Saved data entries
* * *
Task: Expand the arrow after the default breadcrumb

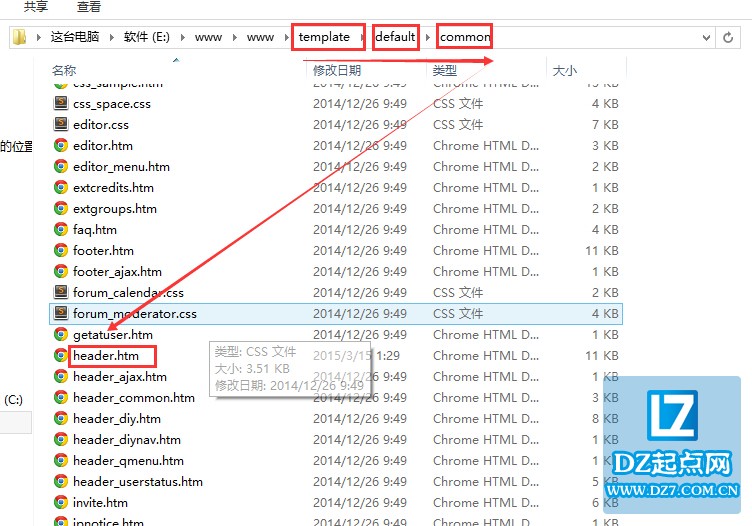Action: (428, 37)
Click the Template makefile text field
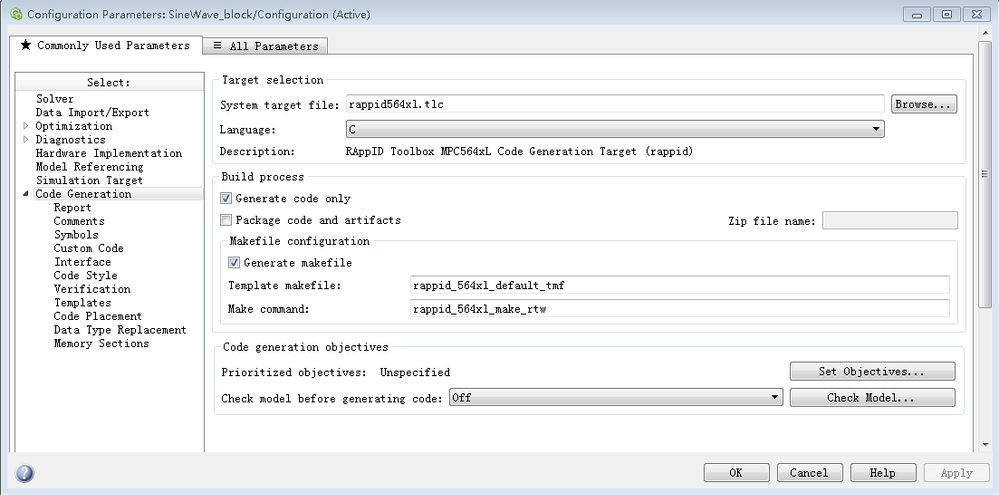 [679, 286]

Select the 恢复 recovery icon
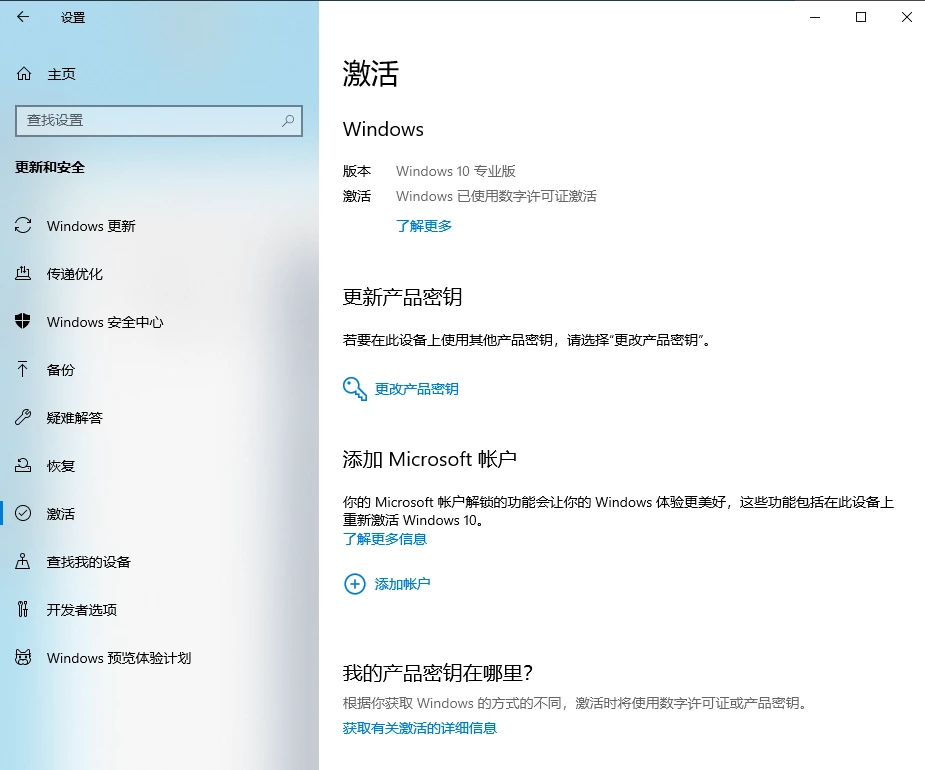(23, 465)
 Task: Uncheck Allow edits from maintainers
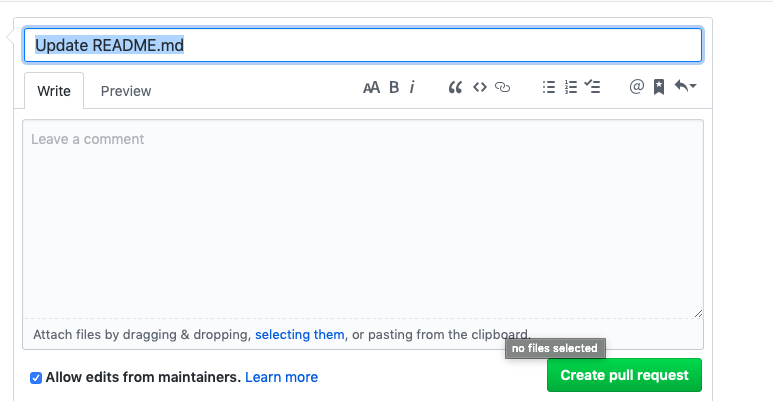36,378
* * *
» **Aim of the exercise**
Copy each line above exactly. Images do not belong in the copy.

» **Answer area**
Task: Expand the arrow after the default breadcrumb

Action: (428, 37)
Click the Template makefile text field
 [679, 286]

Select the 恢复 recovery icon
(23, 465)
 Task: Uncheck Allow edits from maintainers
36,378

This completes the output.